Letteratura
Ricami proustiani
Da sempre, o perlomeno da quando mi illudo di potermi accompagnare alla letteratura prendendola per mano, provo avversione per i critici che hanno inchiodato i capolavori del passato sulle lastre monumentali dell’analisi magniloquente, pomposa, declamatoria. Credo che il lettore, a prescindere dal numero di libri incontrati, debba essere esigente quanto l’autore che aspira a un pubblico scelto, pertanto spingersi anche laddove un’opera viene presentata come difficile e complessa.
Di Proust a chi non l’ha mai letto direi che mi incuriosisce e mi appassiona, mi intrattiene piacevolmente e, qui e là, mi diverte finanche. Proust, un divertimento? Eh, sì, uno che sa narrare e affabulare, mantenendo alta la mia attenzione, mi diverte! Cos’altro potrebbe rallegrarmi di più? L’unico grattacapo con lui è il tempo, e andando alla ricerca di quello perduto ha scritto uno dei capolavori del novecento, la mirabile “Recherche”, appunto, di cui fa parte il secondo di sette volumi, “All’ombra delle fanciulle in fiore”.
Certo, Proust non è uno che, per così dire, taglia corto, e se lo frequenti ti porta lungo un percorso pieno di deviazioni, ma non per questo impercorribile.

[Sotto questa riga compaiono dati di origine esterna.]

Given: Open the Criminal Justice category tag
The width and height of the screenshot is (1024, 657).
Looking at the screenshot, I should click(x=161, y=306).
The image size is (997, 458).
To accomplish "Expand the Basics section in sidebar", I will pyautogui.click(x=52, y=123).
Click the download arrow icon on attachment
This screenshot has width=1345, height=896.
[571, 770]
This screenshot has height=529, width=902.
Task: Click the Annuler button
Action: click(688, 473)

Considerato dalla maggior parte della critica come un libro di passaggio, il secondo romanzo de “Alla ricerca del tempo perduto” si rivela invece nella pienezza del suo stile classico, con descrizioni magnifiche e particolareggiate dei sentimenti umani, manifestati in un mulinello di sensazioni immediate ed emozioni perforanti, che il narratore prospetta guardando all’alta società francese del tempo e ai suoi grandi amori non corrisposti.
“…le ragazzine che avevo scorto procedevano leste, con quella destrezza dei gesti che nasce da una perfetta scioltezza del corpo e da un disprezzo sincero per il resto dell’umanità, procedevano leste, senza esitazione né rigidità, compiendo esattamente i movimenti voluti, in una piena indipendenza reciproca di tutte le membra, mentre la maggior parte del corpo conservava quell’immobilità così notevole nelle buone ballerine di valzer.”

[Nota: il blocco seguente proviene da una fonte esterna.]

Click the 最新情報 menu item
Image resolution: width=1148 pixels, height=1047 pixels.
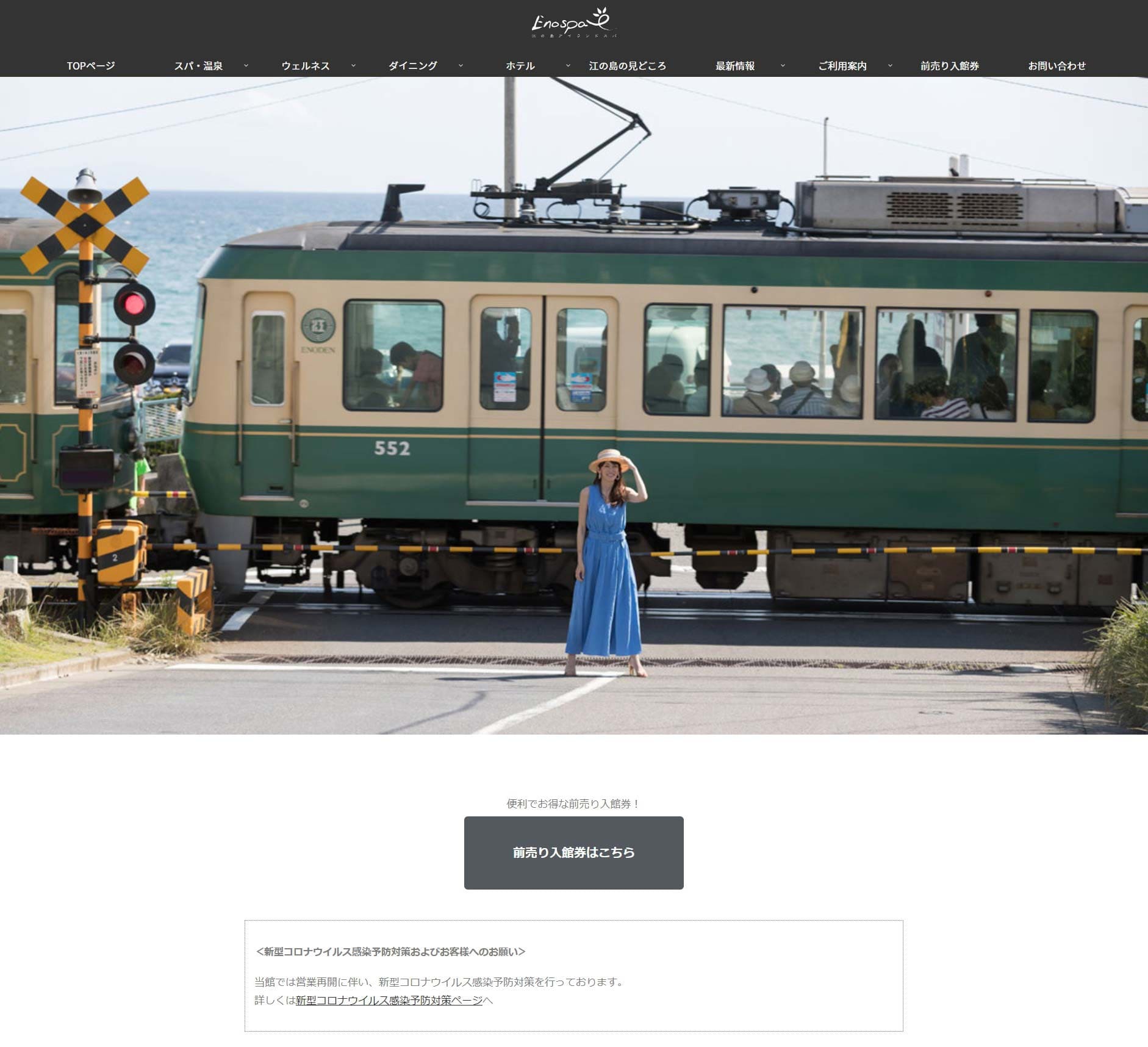coord(734,66)
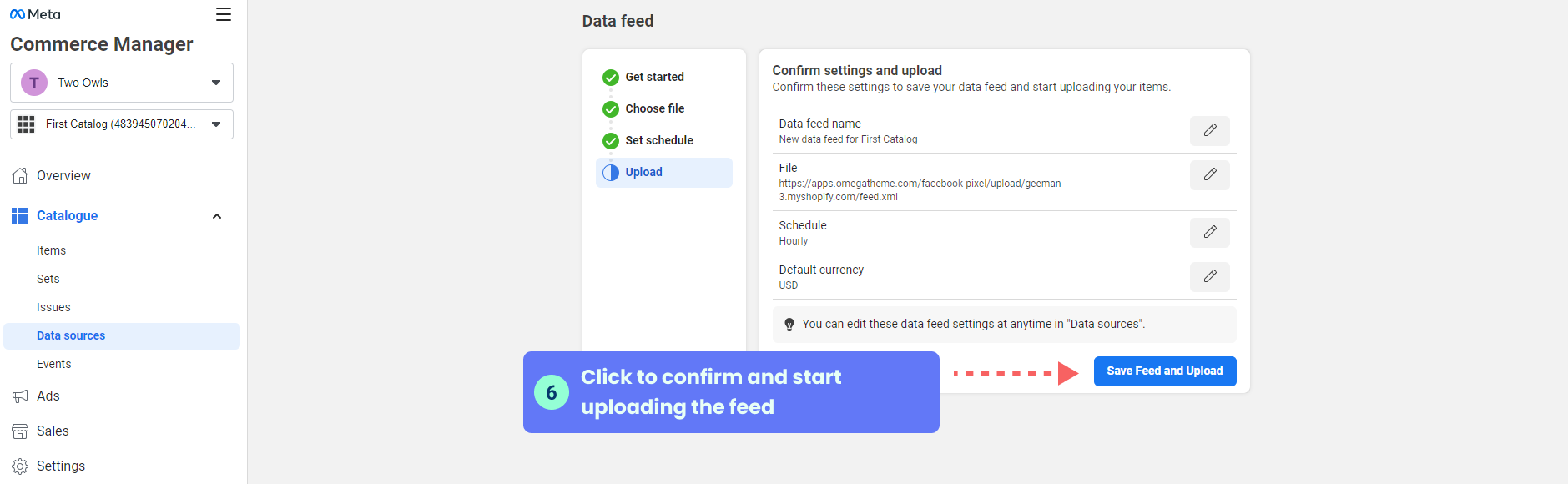The image size is (1568, 484).
Task: Click Save Feed and Upload button
Action: (x=1165, y=371)
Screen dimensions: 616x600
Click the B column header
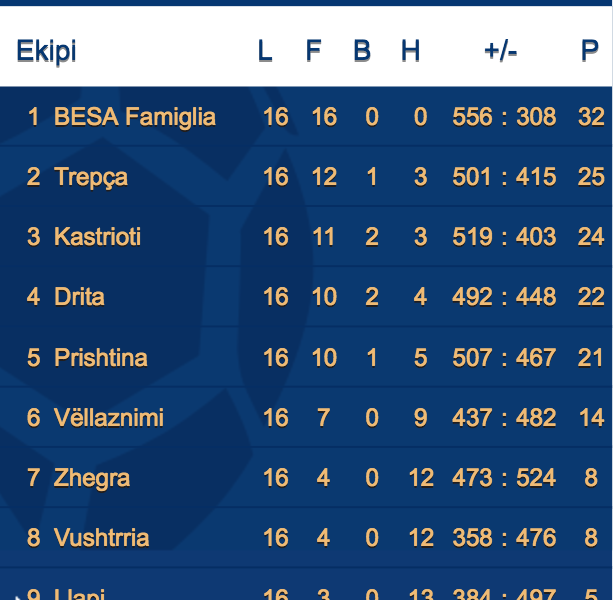[362, 51]
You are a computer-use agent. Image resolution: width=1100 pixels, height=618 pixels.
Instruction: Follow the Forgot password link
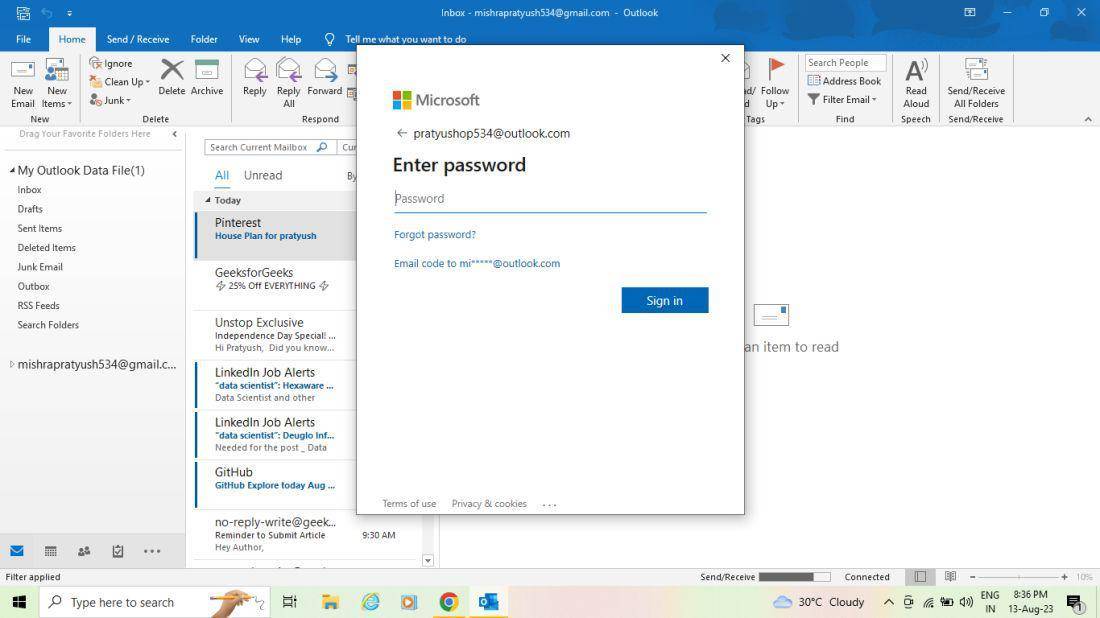click(x=435, y=234)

All’ombra delle fanciulle in fiore! Un titolo ispirato, elegiaco e delicato. Vi è davvero tanto dentro: il fascino inconsapevole esercitato dalla giovinezza, la grazia, le pulsioni immediate del narratore, ipersensibile e nevrotico, catturato da un gruppo di ragazze più giovani, dinamiche e vitali, che raffigurano tutto ciò che lui non è, e tra le quali compare Albertine, che tanta parte avrà nei volumi successivi.
Attenzione, immergendosi nel romanzo ci si potrebbe chiedere perché leggere delle pagine che vanno dietro ai dettagli sui pizzi e i merletti di un abito, oppure si soffermano con perizia sui momenti futili delle giornate vissute in una casa borghese o al Bois de Boulogne? Ma è solo un momento, poi, passa. Ed ecco che il pensiero di un Proust esclusivo ed escludente ci abbandona e si finisce per prendere a cuore l’abissale solitudine del giovane e malaticcio Marcel, un osservatore attentissimo delle vite altrui, la cui coscienza emerge imperante e avvolgente.